*Problem description*
Every line in the records below that holds the word "agent" is to be copied.

*Data*
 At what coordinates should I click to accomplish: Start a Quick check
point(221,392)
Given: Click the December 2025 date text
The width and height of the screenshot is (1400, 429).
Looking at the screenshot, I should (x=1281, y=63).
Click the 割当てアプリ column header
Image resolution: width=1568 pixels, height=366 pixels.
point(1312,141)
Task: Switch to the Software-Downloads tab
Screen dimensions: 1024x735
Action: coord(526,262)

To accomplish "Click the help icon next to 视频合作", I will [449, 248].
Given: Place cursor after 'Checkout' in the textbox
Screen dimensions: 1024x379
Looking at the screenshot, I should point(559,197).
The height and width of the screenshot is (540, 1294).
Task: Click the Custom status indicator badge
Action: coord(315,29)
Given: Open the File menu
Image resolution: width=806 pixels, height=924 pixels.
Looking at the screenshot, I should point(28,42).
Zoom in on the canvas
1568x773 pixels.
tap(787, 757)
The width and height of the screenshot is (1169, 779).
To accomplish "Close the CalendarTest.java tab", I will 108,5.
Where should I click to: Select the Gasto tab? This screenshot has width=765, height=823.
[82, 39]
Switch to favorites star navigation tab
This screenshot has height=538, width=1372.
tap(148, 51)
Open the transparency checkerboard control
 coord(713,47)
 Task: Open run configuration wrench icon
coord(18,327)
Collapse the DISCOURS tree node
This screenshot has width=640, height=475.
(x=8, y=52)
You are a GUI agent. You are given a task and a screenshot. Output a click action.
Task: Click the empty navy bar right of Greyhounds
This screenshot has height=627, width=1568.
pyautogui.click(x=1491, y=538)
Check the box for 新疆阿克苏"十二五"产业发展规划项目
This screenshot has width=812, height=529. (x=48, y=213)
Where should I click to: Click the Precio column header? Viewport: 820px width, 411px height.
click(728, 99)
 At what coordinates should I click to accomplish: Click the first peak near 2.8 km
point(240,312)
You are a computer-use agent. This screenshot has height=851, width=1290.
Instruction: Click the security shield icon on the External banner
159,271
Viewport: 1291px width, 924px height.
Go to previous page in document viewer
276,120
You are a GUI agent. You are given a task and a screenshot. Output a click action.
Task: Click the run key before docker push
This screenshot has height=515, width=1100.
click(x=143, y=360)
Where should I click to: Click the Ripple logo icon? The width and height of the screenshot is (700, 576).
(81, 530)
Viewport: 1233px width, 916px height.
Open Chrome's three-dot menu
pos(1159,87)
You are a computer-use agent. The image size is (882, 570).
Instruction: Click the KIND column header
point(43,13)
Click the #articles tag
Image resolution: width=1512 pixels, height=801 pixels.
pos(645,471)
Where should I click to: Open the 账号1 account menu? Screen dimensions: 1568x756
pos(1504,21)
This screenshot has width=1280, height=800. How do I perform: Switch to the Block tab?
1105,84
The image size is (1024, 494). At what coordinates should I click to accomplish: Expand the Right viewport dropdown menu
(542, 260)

*Problem solution*
You are a GUI agent. You are given a task and a screenshot. Output a click action.
You are a computer-use agent. This screenshot has height=851, width=1290.
You are a GUI agent. You are given a task and a screenshot. Output a click action.
You are a computer-use agent. The image size is (882, 570).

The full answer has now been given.